FAQ: AI Agent Frameworks
An AI assistant typically responds to what you ask it, one exchange at a time. An AI agent framework adds autonomy on top of that: given a goal, the agent plans a sequence of steps, calls tools, and keeps working across multiple turns without a human re-prompting it after every step. The line blurs in practice — many products marketed as “assistants” now include agent-style multi-step autonomy underneath.
Yes, for the frameworks that are actually deployable services — LangGraph, CrewAI, AutoGen, and OpenClaw all run comfortably on a VPS via Docker.

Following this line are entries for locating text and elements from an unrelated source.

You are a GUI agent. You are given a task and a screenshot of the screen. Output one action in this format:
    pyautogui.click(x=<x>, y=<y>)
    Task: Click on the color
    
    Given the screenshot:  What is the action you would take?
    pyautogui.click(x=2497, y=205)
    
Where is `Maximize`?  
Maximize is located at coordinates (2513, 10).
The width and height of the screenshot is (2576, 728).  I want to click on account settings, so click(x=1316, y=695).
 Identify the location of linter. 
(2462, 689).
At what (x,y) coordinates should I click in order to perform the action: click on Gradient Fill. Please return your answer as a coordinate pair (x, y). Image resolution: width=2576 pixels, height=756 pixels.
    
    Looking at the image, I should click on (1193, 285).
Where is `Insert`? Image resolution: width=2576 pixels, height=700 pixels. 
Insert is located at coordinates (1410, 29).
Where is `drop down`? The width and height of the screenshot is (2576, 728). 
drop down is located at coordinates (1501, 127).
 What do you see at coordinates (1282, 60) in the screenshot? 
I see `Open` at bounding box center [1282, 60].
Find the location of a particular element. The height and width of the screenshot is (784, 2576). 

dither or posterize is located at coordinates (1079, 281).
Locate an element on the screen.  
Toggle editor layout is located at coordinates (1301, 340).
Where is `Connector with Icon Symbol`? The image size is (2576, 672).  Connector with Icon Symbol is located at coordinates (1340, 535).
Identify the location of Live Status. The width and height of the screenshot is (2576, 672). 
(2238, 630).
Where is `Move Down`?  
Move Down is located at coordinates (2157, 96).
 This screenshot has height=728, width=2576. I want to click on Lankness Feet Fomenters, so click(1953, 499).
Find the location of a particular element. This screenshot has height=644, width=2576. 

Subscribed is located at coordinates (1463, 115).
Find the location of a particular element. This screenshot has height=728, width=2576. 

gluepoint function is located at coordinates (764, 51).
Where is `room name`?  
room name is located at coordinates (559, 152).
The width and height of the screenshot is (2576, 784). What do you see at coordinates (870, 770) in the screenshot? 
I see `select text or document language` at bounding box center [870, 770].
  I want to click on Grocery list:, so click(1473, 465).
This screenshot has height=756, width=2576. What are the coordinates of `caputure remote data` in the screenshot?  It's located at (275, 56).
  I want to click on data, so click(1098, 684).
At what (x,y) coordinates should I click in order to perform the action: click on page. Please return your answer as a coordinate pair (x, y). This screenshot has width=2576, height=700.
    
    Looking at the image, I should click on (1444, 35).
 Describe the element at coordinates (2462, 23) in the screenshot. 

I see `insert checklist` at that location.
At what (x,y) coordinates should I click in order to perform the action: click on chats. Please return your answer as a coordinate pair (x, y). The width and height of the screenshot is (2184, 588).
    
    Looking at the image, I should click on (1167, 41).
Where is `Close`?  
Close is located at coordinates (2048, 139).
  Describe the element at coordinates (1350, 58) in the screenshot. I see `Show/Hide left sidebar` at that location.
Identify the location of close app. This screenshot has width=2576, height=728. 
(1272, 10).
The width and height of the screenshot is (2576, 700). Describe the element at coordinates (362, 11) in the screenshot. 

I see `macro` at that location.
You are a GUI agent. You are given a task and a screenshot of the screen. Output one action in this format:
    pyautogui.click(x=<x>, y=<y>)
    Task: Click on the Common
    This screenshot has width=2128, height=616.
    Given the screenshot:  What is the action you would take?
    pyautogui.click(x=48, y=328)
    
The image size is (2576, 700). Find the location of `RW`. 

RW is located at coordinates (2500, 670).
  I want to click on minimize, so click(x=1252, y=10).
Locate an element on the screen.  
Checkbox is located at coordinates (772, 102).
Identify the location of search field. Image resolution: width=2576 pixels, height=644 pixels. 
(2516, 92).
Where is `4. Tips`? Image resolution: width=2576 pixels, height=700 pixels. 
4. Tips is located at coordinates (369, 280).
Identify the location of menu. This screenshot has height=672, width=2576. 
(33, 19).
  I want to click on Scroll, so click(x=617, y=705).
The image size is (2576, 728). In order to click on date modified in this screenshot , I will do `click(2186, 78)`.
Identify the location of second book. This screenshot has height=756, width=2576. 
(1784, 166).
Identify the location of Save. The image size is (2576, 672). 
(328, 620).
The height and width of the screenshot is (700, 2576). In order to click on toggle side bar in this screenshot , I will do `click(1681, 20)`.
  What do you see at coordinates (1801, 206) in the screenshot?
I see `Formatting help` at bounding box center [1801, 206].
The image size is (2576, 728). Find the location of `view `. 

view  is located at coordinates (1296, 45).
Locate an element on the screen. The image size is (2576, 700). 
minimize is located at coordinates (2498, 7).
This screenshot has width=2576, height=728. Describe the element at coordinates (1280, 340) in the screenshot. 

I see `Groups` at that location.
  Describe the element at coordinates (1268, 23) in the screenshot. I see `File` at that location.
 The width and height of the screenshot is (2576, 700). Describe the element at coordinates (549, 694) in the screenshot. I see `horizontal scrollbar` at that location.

Sizing depends mainly on whether you’re calling a hosted LLM API (light resource needs) or running local model inference yourself (needs considerably more RAM and ideally GPU access).
There isn’t a single best answer — it depends on your use case. LangGraph is the most production-mature choice for complex, stateful workflows. CrewAI is the fastest path to a working prototype for role-based tasks. AutoGen suits research-style conversational multi-agent patterns, though new Microsoft-stack projects should look at Microsoft Agent Framework instead. OpenClaw is the strongest pick if what you actually want is a personal assistant rather than a composable framework.
Agentic AI describes AI systems that pursue a goal autonomously across multiple steps — planning, using tools, checking their own results, and adjusting course — rather than producing a single response to a single prompt. AI agent frameworks are the software infrastructure developers use to build agentic AI systems.